Customization and choice.

A friend of mine recently said:

EVERY behavior aspect of EVERY application should be user-settable if the user is prepared to drill down far enough. No exceptions. Even if the user will be shooting his own foot by messing with it.

I, obviously, disagree with him, and wanted to explain why in a few more characters than Twitter would allow.

While giving the user complete control over every aspect of an application seems like a good idea, there are two slightly-hidden downsides to it.

First, every choice you give the user doubles the amount of testing you have to do. (Okay, it doesn’t exactly double it, but it certainly adds a testing, maintenance, and support burden.) Is it a responsible use of your time to implement these options if less than 1% of your users will ever change them (and risk shooting their own feet), or would it be better for everyone to implement a feature that more people would use?

Second, Emacs notwithstanding, you’ll never get to a great text editor by customizing a mail reader. The whole Unix (and iOS, oddly) philosophy is to write each app to do one thing, and do it well. Not to do a whole bunch of optional things.
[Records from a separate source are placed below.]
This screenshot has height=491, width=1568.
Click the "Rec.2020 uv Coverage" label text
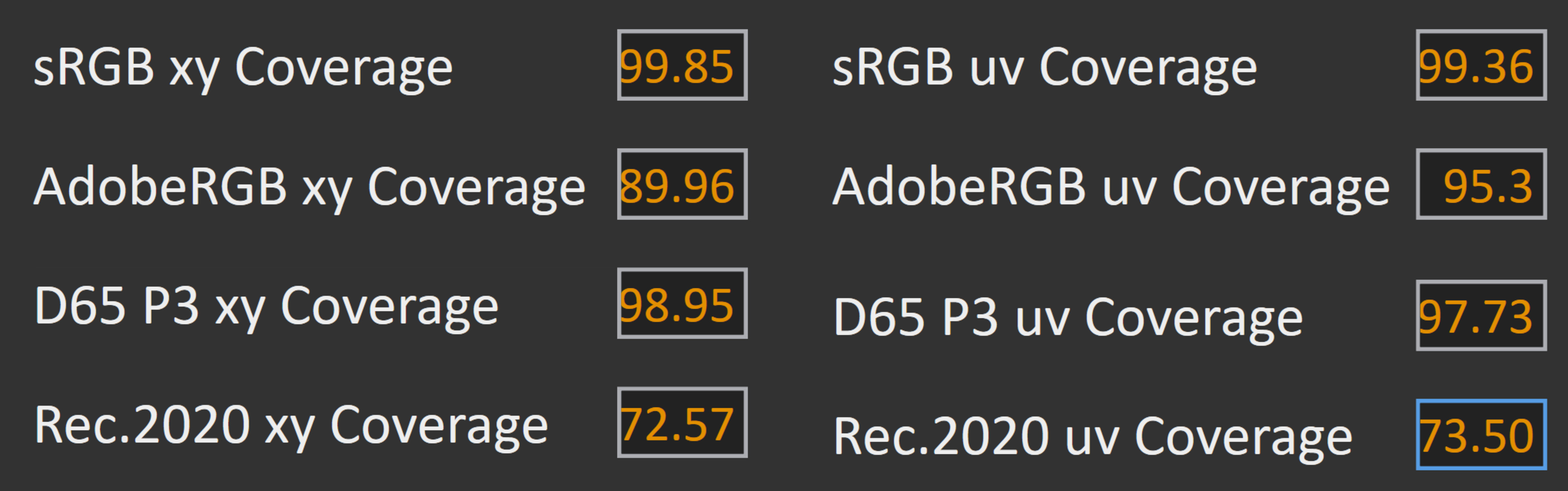1092,437
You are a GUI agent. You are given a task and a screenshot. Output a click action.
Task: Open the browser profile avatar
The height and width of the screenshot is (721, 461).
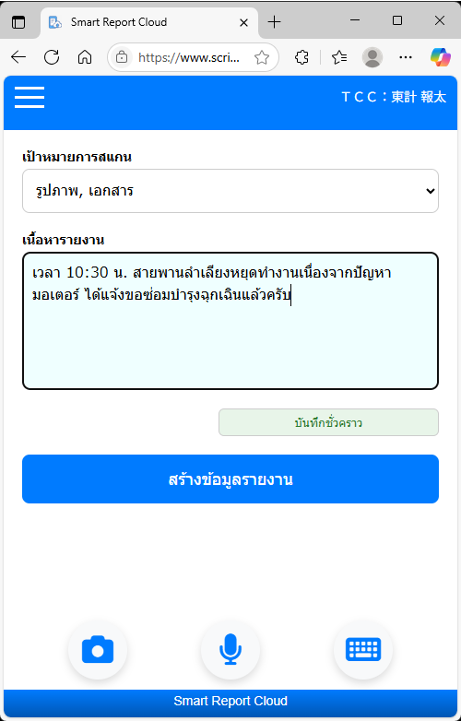tap(372, 57)
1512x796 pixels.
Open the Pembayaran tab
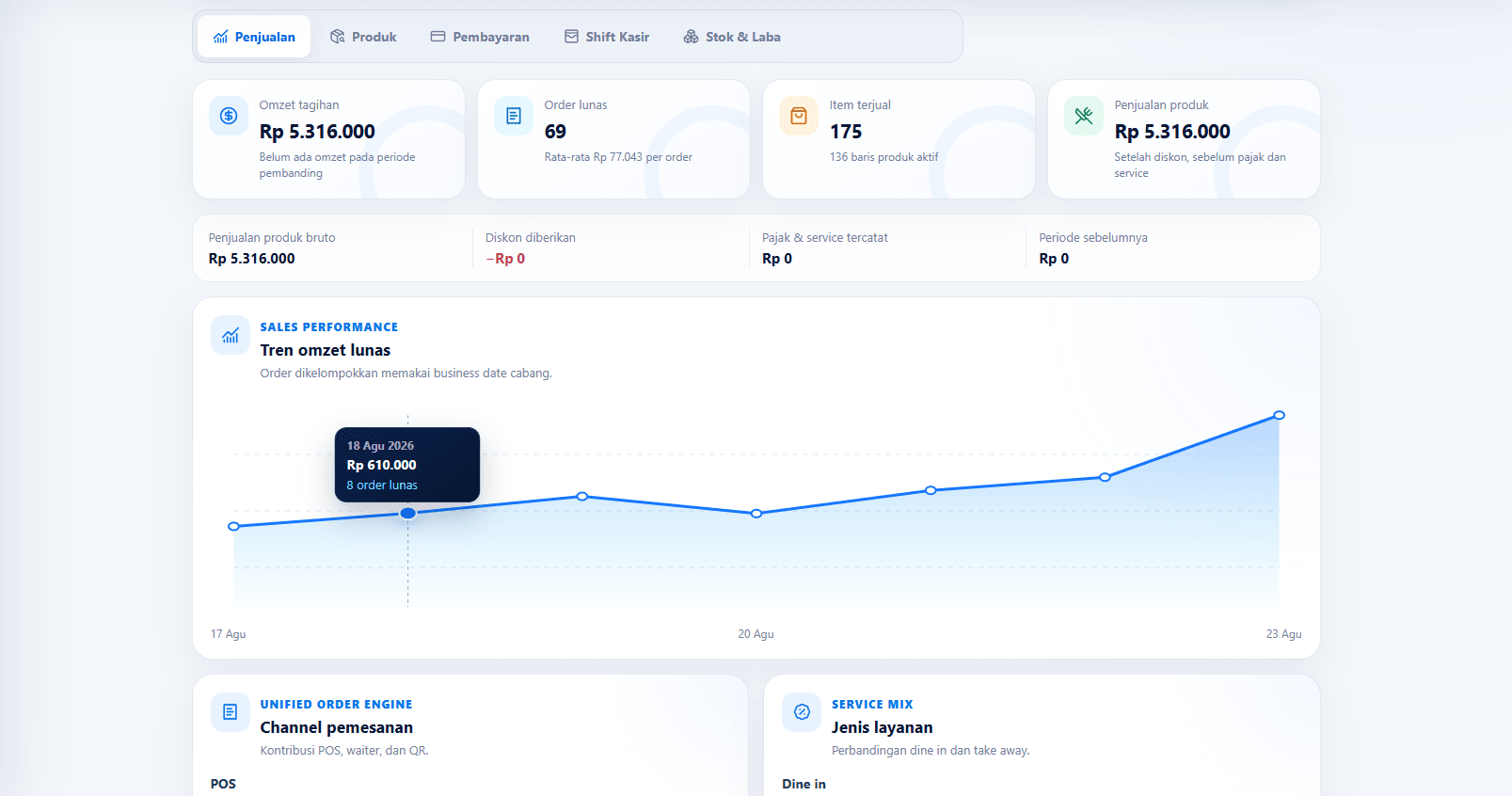point(480,37)
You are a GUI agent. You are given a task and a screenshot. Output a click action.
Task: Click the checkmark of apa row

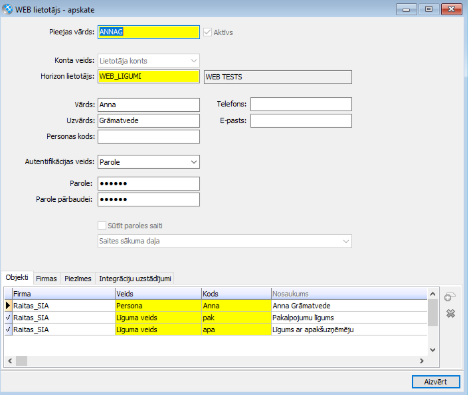(x=8, y=329)
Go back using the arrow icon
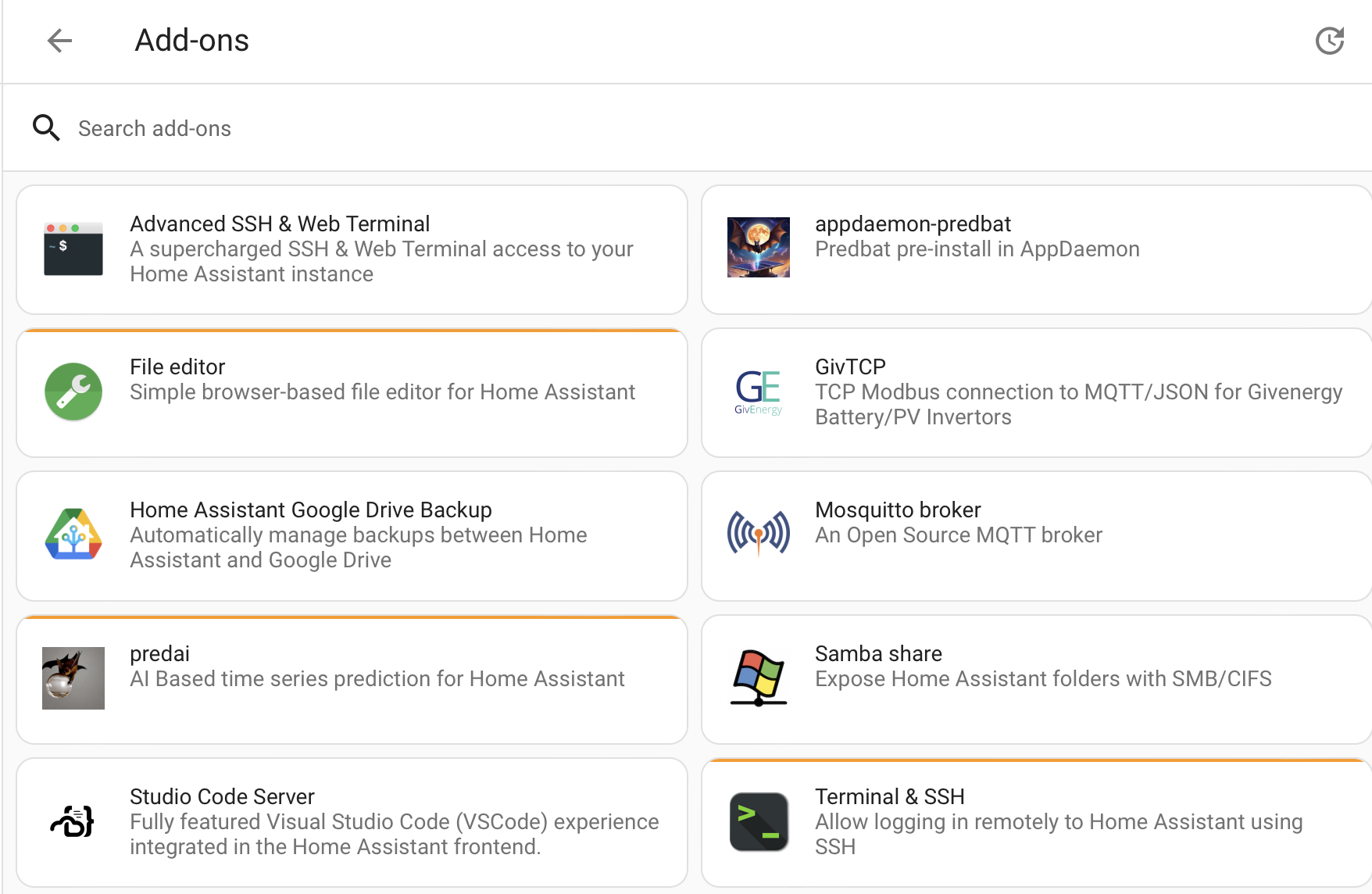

And if you’re doing only one thing, presenting an option to the user to do it or not doesn’t make a lot of sense.

And finally, because I can’t count, if you offer people too much choice, it imposes a cognitive burden on them which can lead to their making no choices at all, or at least not making them any happier than when they had fewer choices.

To bring this back to the product I’m working on, we are going out of our way to make Thunderbird more usable and part of that is simplifying it by offering fewer, more meaningful choices.